Statement on Good Teaching
Harvey G. Woodward, whose bequest and vision made Indian Springs possible, and Dr. Louis Armstrong, our first director, shared the belief that young people could thrive best in an intellectual environment where their growth would be nurtured through the strength of the relationships among teachers and students. From the earliest writings that brought our school into being and through later texts that framed its constitution, we have referred to ourselves as the "school community," conspicuously linking the two essential cultural elements — teachers and students— into a single entity.
The strong bond that joins school and community in this collegial atmosphere invites students to create and maintain rapport not only with their peers but also with their teachers. In many cases, these are lifelong friendships, stretching beyond graduation, because we recognize that each individual is both learner and teacher and that learning and sharing are neither bound by time nor distance.

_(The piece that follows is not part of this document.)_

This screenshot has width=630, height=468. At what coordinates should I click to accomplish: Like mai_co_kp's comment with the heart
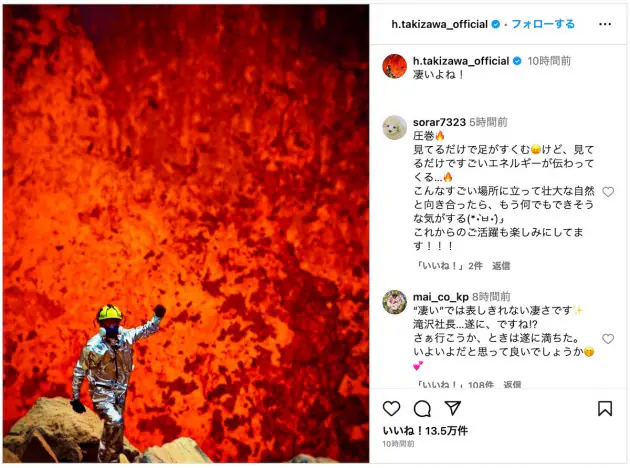[x=608, y=339]
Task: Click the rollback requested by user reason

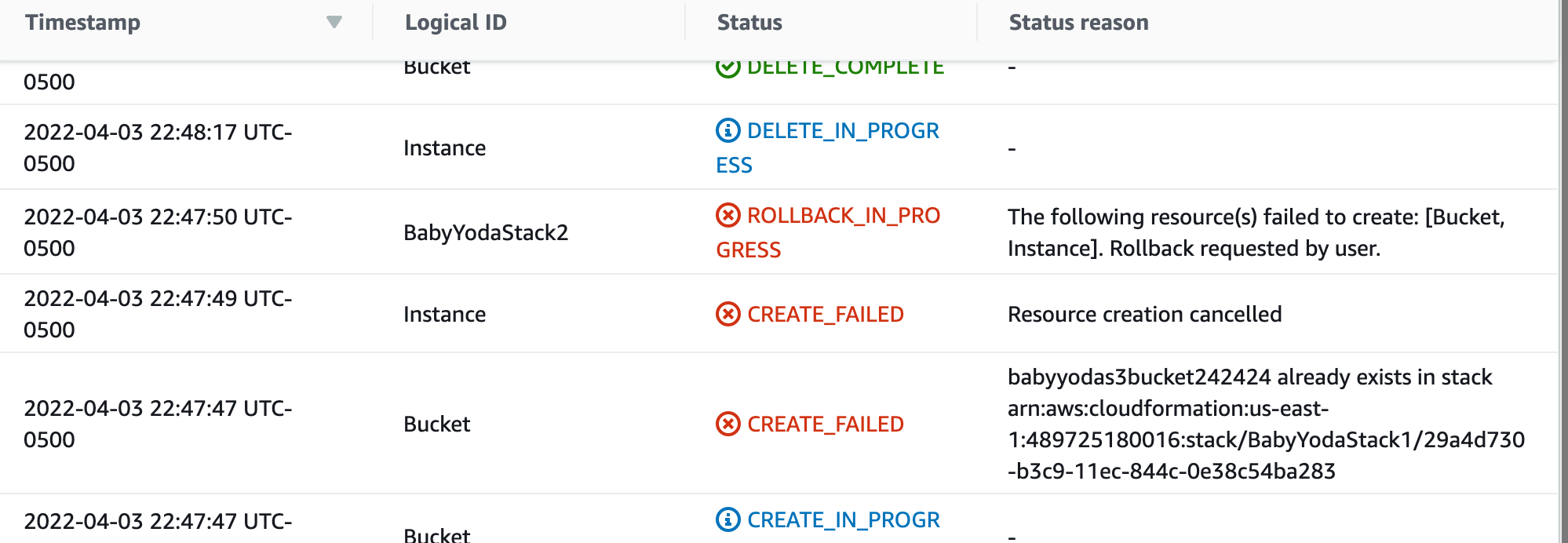Action: tap(1256, 232)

Our school’s motto, Learning through Living, achieves its deepest and fullest meaning in the context of the school community. Our student government, led by the student mayor, is set up much like a town council: our assemblies are called town meetings. With the guidance and support of the faculty and administration, all Indian Springs students, even those who never hold a student-government office, pass through an apprenticeship of self-governance to learn about balancing freedom with responsibility in community life. We also practice these same principles of democracy in the classroom, where students are intellectually and socially nurtured through vibrant and relevant discussions.
As we are a collegial and intellectual village, our beliefs about good teaching at Indian Springs are predicated primarily on the relationships that exist among the members of our school community: teacher to community, teacher to class, teacher to student, teacher to parents, teacher to teacher, teacher to self, and student to student.